Most efficient way to count duplicated elements between two arrays

Most efficient way to count duplicated elements between two arrays - arrays

As part of a very basic program I am writing in Ruby, I am trying to find the total number of shared elements between two arrays of equal length, but
I need to include repeats.
My current example code for this situation is as follows:
array_a = ["B","A","A","A","B"]
array_b = ["A","B","A","B","B"]
counter = 0
array_a.each_index do |i|
array_a.sort[i] == array_b.sort[i]
counter += 1
end
end
puts counter
I want the return value of this comparison in this instance to be 4, and not 2, as the two arrays share 2 duplicate characters ("A" twice, and "B" twice). This seems to work, but I am wondering if there are any more efficient solutions for this issue. Specifically whether there are any methods you would suggest looking into. I spoke with someone who suggested a different method, inject, but I really don't understand how that applies and would like to understand. I did quite a bit of reading on uses for it, and it still isn't clear to me how it is appropriate. Thank you.
Looking at my code, I have realized that it doesn't seem to work for the situation that I am describing.
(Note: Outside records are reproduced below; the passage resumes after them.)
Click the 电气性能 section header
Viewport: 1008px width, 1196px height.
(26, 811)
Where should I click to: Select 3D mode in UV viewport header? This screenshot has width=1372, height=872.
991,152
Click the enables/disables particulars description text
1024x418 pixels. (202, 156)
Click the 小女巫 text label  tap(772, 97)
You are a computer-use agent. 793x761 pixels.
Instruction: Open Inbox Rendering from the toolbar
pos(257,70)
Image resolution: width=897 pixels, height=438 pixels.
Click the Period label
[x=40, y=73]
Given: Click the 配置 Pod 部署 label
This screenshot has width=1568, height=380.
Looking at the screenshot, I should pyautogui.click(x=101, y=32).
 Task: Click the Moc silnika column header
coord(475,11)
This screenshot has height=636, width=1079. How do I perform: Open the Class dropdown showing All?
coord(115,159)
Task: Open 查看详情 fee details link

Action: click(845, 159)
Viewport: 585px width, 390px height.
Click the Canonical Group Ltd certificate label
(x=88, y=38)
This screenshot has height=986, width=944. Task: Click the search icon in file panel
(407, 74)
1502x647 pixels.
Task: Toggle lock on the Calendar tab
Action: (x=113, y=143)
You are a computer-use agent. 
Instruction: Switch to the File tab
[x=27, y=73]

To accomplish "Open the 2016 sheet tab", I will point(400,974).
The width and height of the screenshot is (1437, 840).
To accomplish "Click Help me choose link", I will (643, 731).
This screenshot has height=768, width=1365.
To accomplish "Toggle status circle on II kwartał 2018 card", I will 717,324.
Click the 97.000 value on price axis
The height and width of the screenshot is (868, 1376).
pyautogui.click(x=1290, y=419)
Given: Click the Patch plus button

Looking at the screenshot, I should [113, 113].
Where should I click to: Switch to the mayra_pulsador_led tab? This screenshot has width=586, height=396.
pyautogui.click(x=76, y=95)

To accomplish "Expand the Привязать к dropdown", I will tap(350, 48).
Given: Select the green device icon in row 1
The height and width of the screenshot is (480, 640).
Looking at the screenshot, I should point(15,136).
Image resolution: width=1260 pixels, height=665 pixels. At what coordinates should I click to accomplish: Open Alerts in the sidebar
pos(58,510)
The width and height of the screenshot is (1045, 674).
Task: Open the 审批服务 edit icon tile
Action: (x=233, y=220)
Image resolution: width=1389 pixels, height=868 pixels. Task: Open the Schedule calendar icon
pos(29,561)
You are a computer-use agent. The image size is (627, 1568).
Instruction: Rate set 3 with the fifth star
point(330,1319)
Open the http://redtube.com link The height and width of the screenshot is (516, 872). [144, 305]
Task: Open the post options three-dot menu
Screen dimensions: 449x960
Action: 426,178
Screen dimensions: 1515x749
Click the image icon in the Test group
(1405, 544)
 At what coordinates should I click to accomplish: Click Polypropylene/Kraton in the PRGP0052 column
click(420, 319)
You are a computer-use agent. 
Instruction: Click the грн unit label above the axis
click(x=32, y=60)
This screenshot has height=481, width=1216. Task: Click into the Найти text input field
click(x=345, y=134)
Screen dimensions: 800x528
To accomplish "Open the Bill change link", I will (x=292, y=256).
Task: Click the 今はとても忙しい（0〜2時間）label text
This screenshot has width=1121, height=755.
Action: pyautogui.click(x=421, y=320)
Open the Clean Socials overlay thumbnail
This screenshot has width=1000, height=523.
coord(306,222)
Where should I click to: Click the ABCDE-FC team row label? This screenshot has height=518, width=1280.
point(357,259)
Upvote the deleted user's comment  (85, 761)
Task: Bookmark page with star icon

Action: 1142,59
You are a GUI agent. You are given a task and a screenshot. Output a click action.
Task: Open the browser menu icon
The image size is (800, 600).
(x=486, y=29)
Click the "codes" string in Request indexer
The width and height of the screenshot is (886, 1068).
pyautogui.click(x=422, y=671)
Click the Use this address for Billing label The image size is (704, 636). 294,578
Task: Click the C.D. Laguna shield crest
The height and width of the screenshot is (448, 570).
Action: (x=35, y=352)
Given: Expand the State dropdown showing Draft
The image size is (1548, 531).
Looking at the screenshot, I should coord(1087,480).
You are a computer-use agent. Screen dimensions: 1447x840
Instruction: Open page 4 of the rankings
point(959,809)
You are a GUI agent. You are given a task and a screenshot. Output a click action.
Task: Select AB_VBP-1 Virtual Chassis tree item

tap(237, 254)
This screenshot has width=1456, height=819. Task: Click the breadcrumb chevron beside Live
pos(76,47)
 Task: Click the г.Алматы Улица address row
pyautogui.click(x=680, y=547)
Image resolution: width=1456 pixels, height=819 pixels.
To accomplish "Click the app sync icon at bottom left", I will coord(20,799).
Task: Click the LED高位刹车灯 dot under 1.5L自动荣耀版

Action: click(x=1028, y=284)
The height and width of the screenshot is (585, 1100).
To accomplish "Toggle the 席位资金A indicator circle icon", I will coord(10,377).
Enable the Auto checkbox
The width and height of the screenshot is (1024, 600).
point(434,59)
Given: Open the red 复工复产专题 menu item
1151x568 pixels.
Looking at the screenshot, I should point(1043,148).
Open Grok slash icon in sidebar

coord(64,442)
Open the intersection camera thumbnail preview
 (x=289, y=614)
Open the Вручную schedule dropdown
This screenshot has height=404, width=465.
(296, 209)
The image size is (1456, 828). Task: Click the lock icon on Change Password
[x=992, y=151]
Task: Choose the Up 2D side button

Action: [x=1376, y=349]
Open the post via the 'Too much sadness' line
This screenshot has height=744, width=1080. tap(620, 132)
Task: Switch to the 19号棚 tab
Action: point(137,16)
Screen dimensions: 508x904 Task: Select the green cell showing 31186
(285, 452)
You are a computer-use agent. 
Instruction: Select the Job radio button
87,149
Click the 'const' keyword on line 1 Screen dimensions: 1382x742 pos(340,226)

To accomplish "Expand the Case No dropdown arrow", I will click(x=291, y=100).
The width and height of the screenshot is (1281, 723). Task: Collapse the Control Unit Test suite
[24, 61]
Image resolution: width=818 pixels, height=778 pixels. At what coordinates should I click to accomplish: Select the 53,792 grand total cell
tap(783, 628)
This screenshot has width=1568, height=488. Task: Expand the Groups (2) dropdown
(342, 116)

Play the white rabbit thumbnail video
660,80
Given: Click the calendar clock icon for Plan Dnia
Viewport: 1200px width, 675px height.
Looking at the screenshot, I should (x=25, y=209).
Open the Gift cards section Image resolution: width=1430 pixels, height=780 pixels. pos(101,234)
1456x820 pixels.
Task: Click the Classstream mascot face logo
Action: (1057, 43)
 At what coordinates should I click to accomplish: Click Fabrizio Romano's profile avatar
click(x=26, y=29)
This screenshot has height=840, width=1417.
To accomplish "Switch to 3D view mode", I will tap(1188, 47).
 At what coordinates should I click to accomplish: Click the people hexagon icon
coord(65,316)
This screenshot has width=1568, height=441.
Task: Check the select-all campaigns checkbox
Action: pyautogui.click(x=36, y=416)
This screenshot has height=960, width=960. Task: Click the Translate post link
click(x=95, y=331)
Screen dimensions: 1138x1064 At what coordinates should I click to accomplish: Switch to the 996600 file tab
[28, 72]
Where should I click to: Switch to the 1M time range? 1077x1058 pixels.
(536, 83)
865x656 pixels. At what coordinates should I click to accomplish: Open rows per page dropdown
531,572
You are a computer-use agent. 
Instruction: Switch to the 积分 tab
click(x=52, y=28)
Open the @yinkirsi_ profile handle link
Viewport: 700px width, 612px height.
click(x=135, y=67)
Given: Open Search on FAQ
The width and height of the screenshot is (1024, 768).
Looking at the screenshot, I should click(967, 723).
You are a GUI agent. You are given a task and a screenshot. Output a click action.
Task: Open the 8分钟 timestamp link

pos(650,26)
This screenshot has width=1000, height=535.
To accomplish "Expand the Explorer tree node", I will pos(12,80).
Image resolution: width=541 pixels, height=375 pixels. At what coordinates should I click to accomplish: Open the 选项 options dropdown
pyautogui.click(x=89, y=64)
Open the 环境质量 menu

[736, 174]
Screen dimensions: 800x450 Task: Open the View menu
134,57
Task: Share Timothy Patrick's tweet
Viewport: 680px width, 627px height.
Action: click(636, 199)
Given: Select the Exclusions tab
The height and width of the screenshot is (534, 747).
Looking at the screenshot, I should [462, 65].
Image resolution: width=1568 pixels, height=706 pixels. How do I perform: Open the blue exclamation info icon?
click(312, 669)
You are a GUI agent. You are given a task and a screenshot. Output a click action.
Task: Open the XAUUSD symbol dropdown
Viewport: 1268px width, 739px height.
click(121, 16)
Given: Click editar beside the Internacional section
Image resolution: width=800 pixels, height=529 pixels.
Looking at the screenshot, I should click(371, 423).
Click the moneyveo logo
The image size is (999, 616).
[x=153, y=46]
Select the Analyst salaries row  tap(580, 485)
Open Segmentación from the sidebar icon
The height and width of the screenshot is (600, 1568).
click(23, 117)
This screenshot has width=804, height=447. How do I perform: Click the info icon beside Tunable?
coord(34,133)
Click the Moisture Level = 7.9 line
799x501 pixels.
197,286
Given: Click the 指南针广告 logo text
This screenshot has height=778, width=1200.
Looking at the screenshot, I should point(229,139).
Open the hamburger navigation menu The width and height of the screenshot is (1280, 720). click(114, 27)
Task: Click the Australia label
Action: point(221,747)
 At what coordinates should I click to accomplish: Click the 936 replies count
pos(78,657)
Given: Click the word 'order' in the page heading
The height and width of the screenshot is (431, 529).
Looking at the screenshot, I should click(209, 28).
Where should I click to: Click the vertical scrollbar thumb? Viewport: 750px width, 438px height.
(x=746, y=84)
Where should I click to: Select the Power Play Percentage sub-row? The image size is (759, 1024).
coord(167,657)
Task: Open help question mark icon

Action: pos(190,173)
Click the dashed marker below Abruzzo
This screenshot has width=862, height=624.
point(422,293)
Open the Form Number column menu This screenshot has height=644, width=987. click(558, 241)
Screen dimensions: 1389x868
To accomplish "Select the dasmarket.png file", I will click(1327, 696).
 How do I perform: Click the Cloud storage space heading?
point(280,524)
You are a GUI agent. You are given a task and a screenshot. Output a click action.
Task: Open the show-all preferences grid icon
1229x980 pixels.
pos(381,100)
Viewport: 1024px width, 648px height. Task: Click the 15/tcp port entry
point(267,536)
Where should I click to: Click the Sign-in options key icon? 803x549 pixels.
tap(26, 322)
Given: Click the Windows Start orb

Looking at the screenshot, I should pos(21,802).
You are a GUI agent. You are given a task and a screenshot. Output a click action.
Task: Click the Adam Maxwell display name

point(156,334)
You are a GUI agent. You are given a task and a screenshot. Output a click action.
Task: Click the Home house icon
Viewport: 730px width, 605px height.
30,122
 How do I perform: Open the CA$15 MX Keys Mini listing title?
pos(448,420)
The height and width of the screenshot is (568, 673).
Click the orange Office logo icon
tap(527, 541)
Allow me to reiterate and explain what I think the OP's original intent was:
Given arrays of equal size
array_a = ["B","A","A","A","B"]
array_b = ["A","B","A","B","B"]
We need to show the total number of matching pairs of elements between the two arrays. In other words, each B in array_a will "use up" a B in array_b, and the same will be true for each A. As there are two B's in array_a and three in array_b, this leaves us with a count of 2 for B, and following the same logic, 2 for A, for a sum of 4.
(array_a & array_b).map { |e| [array_a.count(e), array_b.count(e)].min }.reduce(:+)
If we get the intersection of the arrays with &, the result is a list of values that exist in both arrays. We then iterate over each match, and select the minimum number of times the element exists in either array --- this is the most number of times the element that can be "used". All that is left is to total the number of paired elements, with reduce(:+)
Changing array_a to ["B", "A", "A", "B", "B"] results in a total of 5, as there are now enough of B to exhaust the supply of B in array_b.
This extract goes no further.